Using Auxiliary Variables in MCMC proposals

Slice sampling

Slice sampling is a simple MCMC algorithm that introudces the idea of auxiliary variables. The motivation for slice sampling is that if we can sample uniformly from the region under the graph of the target distribution, we will have random samples from the target distribution. In the univariate case, the algorithm is as follows

  • start with some \(x\) where \(p(x) \ne 0\)
  • repeat
    • sample \(y\) (auxiliary variable) uniformly from 0 to \(f(x)\)
    • draw a horizontal line at \(y\) within \(p(x)\) (this may consist of multiple intervals)
    • sample \(x\) from the horizontal segments

The auxiliary \(y\) variable allows us to sample \((x, y)\) points that are in the region under the graph of the target distribution. Only the \(x\) variable is used for the Monte Carlo samples - the \(y\) variables are simply discarded. This works because the joint disribution is constructed so that it factors \(p(x, y) = p(y \mid x) p(x)\) and so projecting leaves just \(p(x)\). The slice sampler is a Markov Chain Monte Carlo method since the next \((x, y)\) position depends only on the current position. Like Gibbs sampling, there is no tuning process and all proposals are accepted. For slice sampling, you either need the inverse distribution function or some way to estimate it. Later we will see that Hamiltonian Monte Carlo also uses auxiliary variables to generate a new proposal in an analogous way.

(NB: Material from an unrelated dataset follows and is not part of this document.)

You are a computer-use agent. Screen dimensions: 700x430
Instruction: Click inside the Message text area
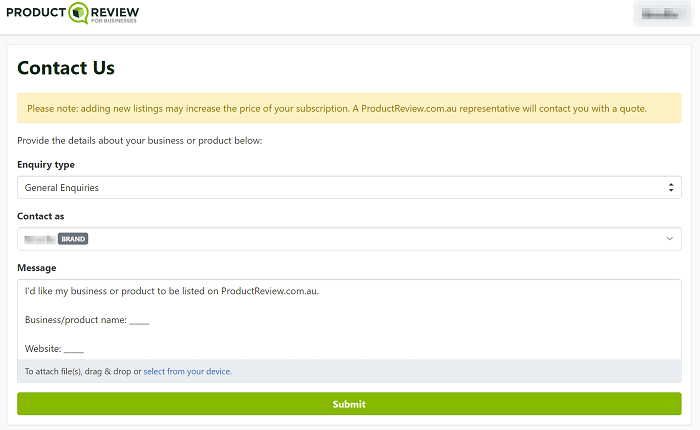pos(349,320)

It is worth taking a moment to consider the relationship between importance sampling and slice sampling. In importance sampling, we have an envelope from which we can sample \(x\) values. We then sample a \(y\) value uniformly from some interval determined by the envelope function. In slice sampling we again sample both \(x\) and \(y\) values. The \(y\) value is once again sampled uniformly on an interval determined by the target density. The differnce is that the \(x\) value is not sampled from the envelope distribution, but rather uniformly from an interval determined by the density of the distribution. Furthermore, in importance sampling we accept or reject a \(y\) value, whereas in slice sampling we may reject an \(x\) value (assuming that we cannot exactly compute the necessary endpoints).

A toy example illustrates the process - Suppose we want to draw random samples from the posterior distribution \(\mathcal{N}(0, 1)\) using slice sampling

Start with some value \(x\) - sample \(y\) from \(\mathcal{U}(0, f(x))\) - this is the horizontal “slice” that gives the method its name - sample the next \(x\) from \(f^{-1}(y)\) - this is typically done numerically - repeat

Will sketch picture in class to show what is going on.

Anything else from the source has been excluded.